Accordingly, it is ORDERED, ADJUDGED and DECREED that:

1. The Default Motion (Doc. 43) is GRANTED. Judgment by default is entered in favor of Plaintiff and against the Hiatt Group.

2. Plaintiff shall have and recover from the Hiatt Group the sum of $453,734.96 (consisting of $211,044.37 under the Franchise Agreement, $175,000.00 Promissory Note and $129,914.00 Promissory Note, minus a $23,404.23 credit owed to the Hiatt Group).
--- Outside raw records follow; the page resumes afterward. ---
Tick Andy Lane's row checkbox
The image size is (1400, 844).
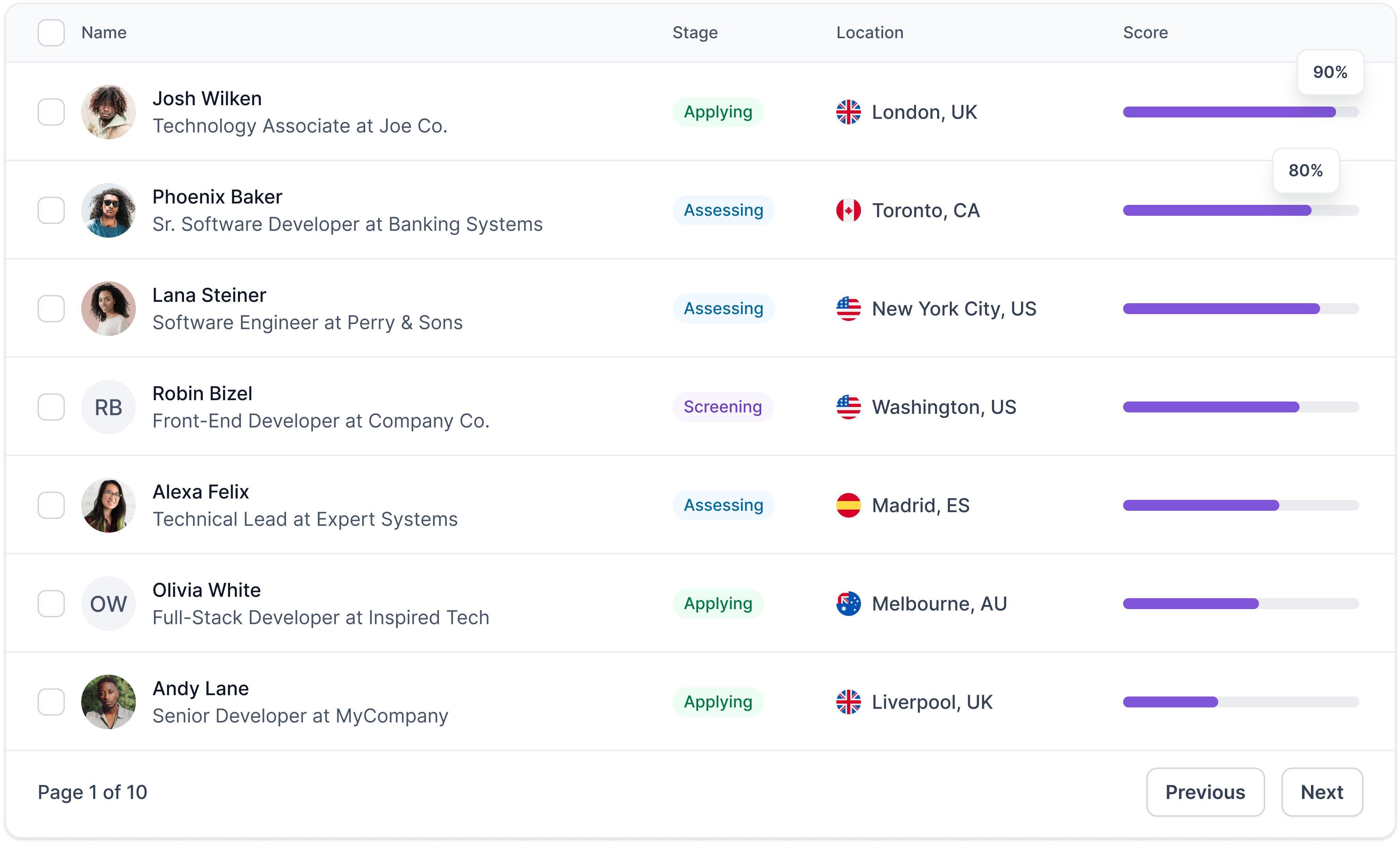coord(51,702)
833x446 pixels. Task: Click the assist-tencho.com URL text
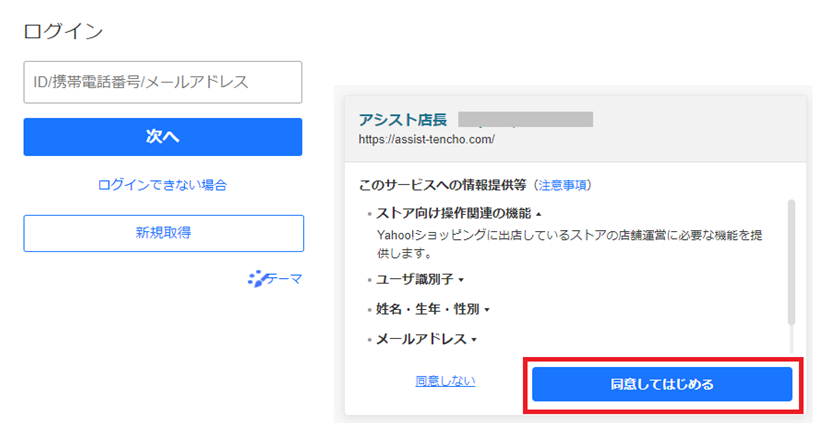(x=426, y=139)
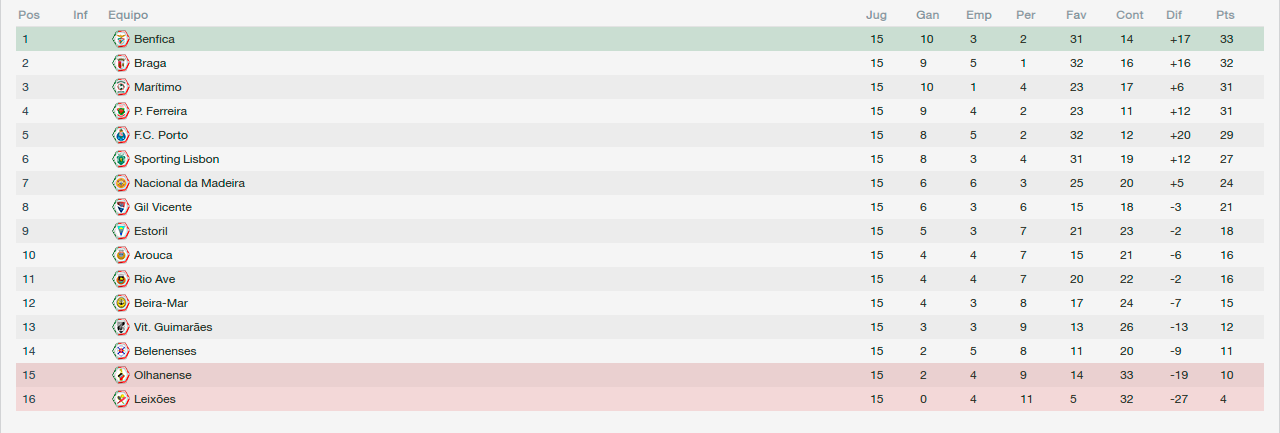Image resolution: width=1280 pixels, height=433 pixels.
Task: Click the Braga club crest icon
Action: pyautogui.click(x=121, y=63)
The Hiatt Group is entitled to the credit under the terms of the Franchise Agreement. Specifically, following the termination of Defendants' franchise, and as permitted under the Franchise Agreement, Plaintiff assumed certain of the Hiatt Group's operations and collected customer accounts, which pertained to mailings made prior to the Hiatt Group's termination. Plaintiff collected $26,004.70 in customer accounts, paying a commission of 10% to persons undertaking the collection, for a net total received by Plaintiff of $23,404.23.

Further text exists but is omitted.